How to offer discounts without losing money

Apr 14, 2025

Understanding the Real Cost of Discounts

Discounts are a powerful tool to increase sales, attract new customers, and clear out slow-moving inventory. But if not handled carefully, they can erode your profits or even cause losses. Let’s break down a strategy that helps you offer discounts confidently while protecting your bottom line.

1. Know Your True Costs

Start with the basics: calculate the total cost of each item you sell.
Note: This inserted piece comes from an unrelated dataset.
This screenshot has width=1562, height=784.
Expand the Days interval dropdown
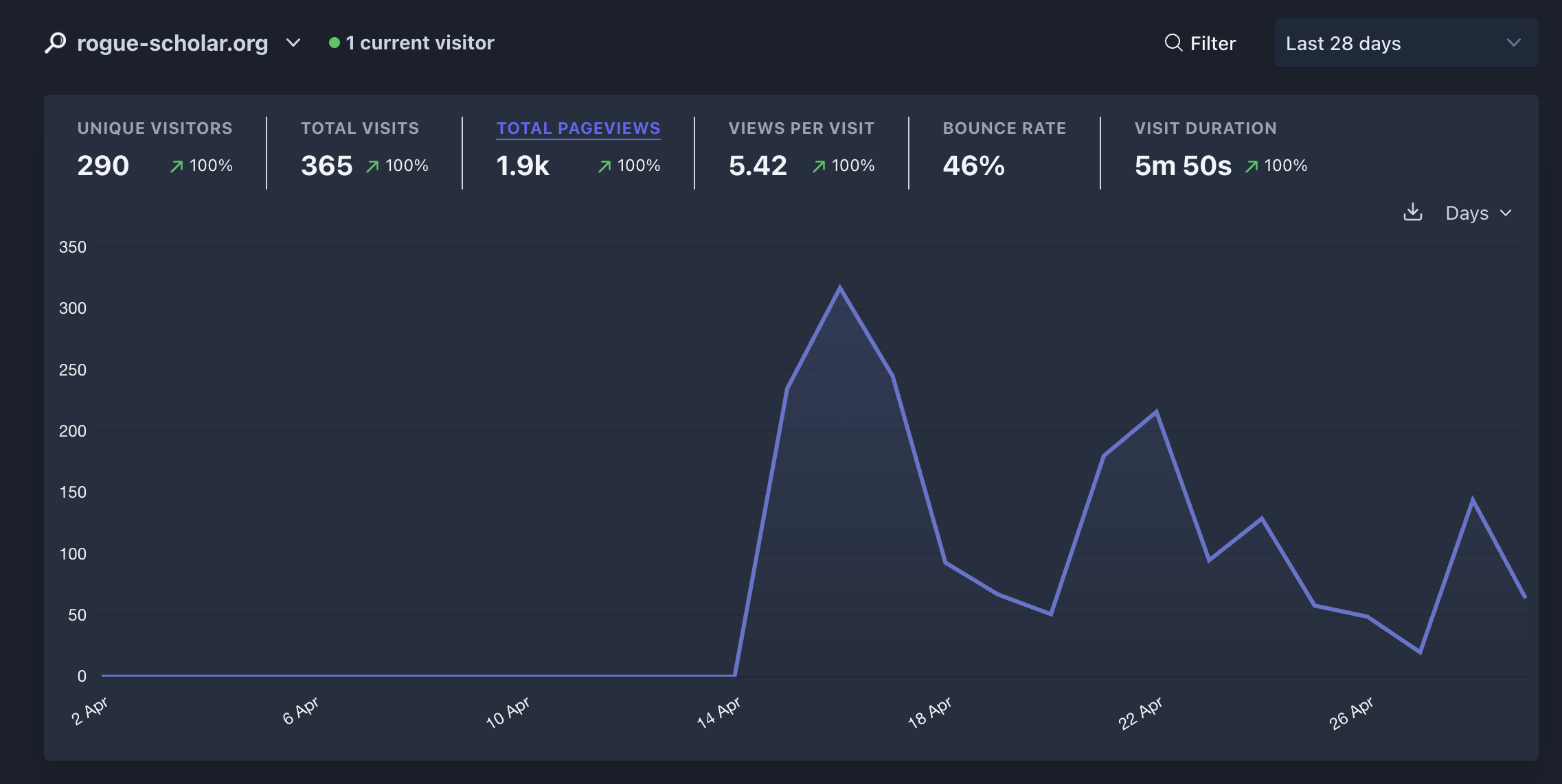pos(1478,213)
This includes:

  • Item cost: Your purchase price or total manufacturing cost.

  • Platform fees: eBay, Etsy, Poshmark, or other marketplace fees (usually a percentage of the sale).

  • Payment processing fees: PayPal, Stripe, or credit card processing (often 2-3%).
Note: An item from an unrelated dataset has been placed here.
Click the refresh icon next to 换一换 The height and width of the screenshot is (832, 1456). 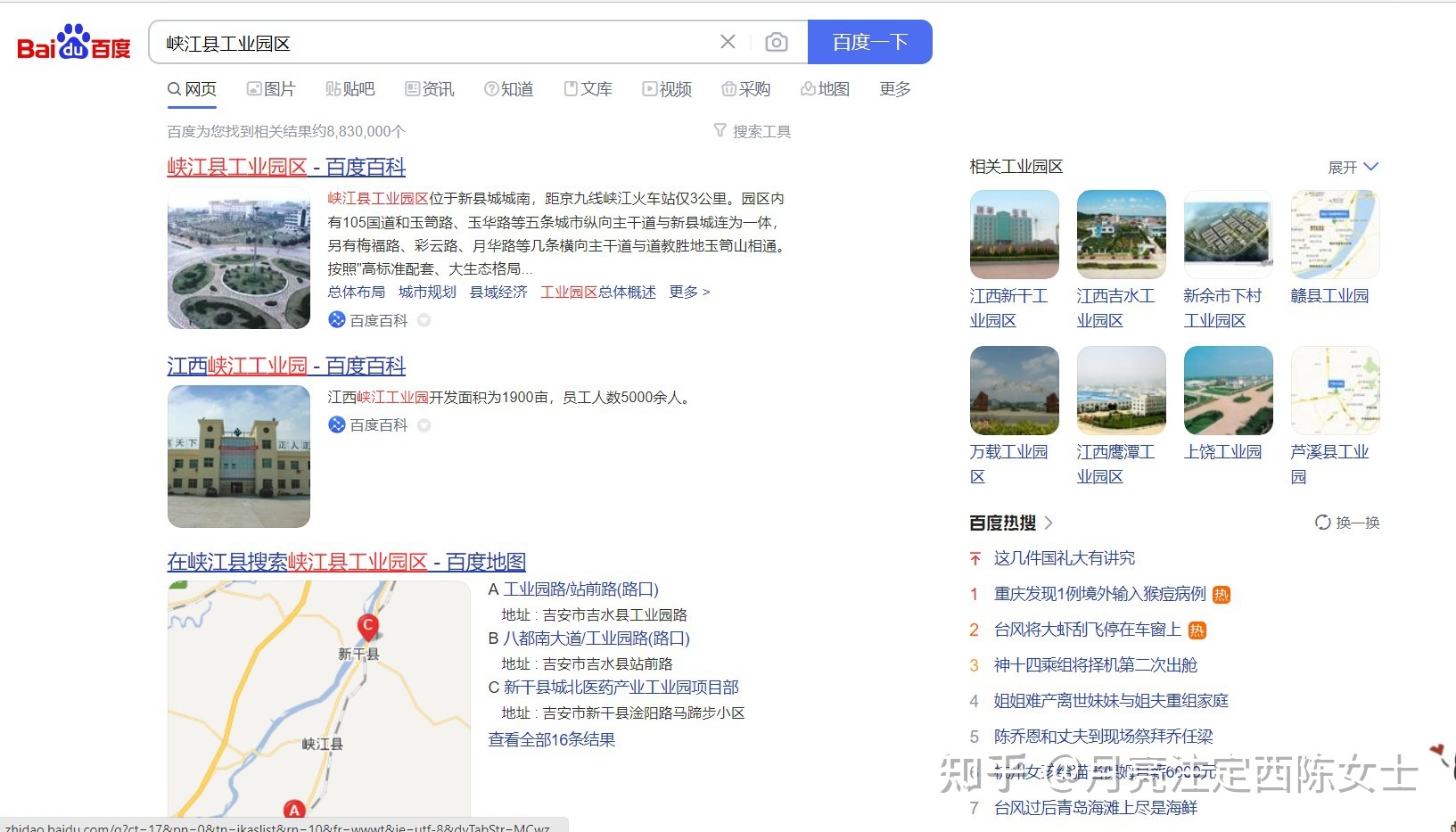(x=1321, y=523)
  • Shipping costs: Even if buyers pay for shipping, you may need to cover packaging, labels, or offer free/discounted shipping.

  • Other expenses: Returns, refunds, lost packages, or promotional costs.

Once you have a clear picture, you’ll know your minimum profitable price. Never set a discount that brings your price below this number.

2. Use a Central Inventory and Listing System

Manually tracking inventory and listing changes across multiple sites increases the risk of overselling, double-listing, or missing updates after a sale. A central inventory system keeps everything in sync, allowing you to:

  • Update prices and discounts everywhere at once

  • Automatically remove or adjust inventory after a sale

  • Save time and reduce costly errors

Tools like Gavelbase offer an easy way for resellers to manage listings, pricing, and inventory across platforms. There are also alternatives like Inventoro or SkuVault—choose one that fits your needs and budget.

3. Assign Simple Team Roles

Even solo resellers can benefit from thinking in terms of roles, especially if you ever bring on help. At a minimum, identify who (or what part of your day) is responsible for:

  • Setting and updating discounts

  • Monitoring inventory changes

  • Handling sales and order fulfillment

  • Customer communication (offers, questions, pickups)

If you have a helper or family member, clearly assign tasks. Document a simple process—e.g., "Update discount price in central system, then confirm inventory updates on all platforms." This lowers mistakes and makes scaling easier.

4. Track Sales and Fees Closely

Discounts mean lower revenue per sale, so it’s vital to track your actual profits after all fees and expenses. Use a spreadsheet or your inventory tool’s reporting features. For each sale, record:

  • Final sale price (after discount)

  • Marketplace and payment fees

  • Shipping and packaging costs

  • Net profit (what you actually keep)

This lets you quickly spot if a discount is cutting too deep, or if certain items can’t be discounted further. Over time, you’ll see which discounts boost profit and which just move money around.

5. Handle Shipping and Pickup Clearly

Shipping and local pickup are often overlooked when offering discounts. If you discount too heavily and also cover shipping, you may lose money. Easy steps to keep it clean:

  • Always specify who pays shipping before offering a discount

  • For local sales, clearly communicate pickup times and locations in your listing and messages

  • If offering free shipping as a discount, factor that cost into your minimum price

Consider using marketplace tools to print shipping labels and track packages. If you do a lot of local pickups, keep a simple log (Google Calendar, a notes app) so you don’t double-book or miss appointments.

6. Keep Discounts Simple and Manageable

Don’t overcomplicate your discount strategy—especially as a beginner. A few proven ideas:

  • Set a fixed percentage (e.g., 10% off) or dollar amount off for slow sellers

  • Run weekend or holiday flash sales on all platforms at once using your central tool

  • Offer bundled discounts (e.g., buy two, get one 25% off) only if your system can track it

  • Limit discounts to items you have lots of stock for, to avoid running out

Make sure every discount is easy to explain to your customers—and to yourself.

7. Review and Adjust Regularly

Schedule a simple weekly or monthly review:

  • Check which discounted items sold and at what profit

  • Adjust discounts up or down based on results

  • Update your inventory system and listings accordingly

This prevents you from "set and forget" discounting that eats into your profits over time. A little time spent reviewing pays off with smarter, more profitable sales in the long run.

Final Thoughts

Offering discounts as a reseller doesn’t have to put your business at risk. With clear cost tracking, a central inventory system, simple team roles, careful fee and shipping management, and an easy-to-follow process, you’ll be able to attract more buyers while keeping your profits healthy. Start small, review regularly, and use the right tools to keep everything running smoothly.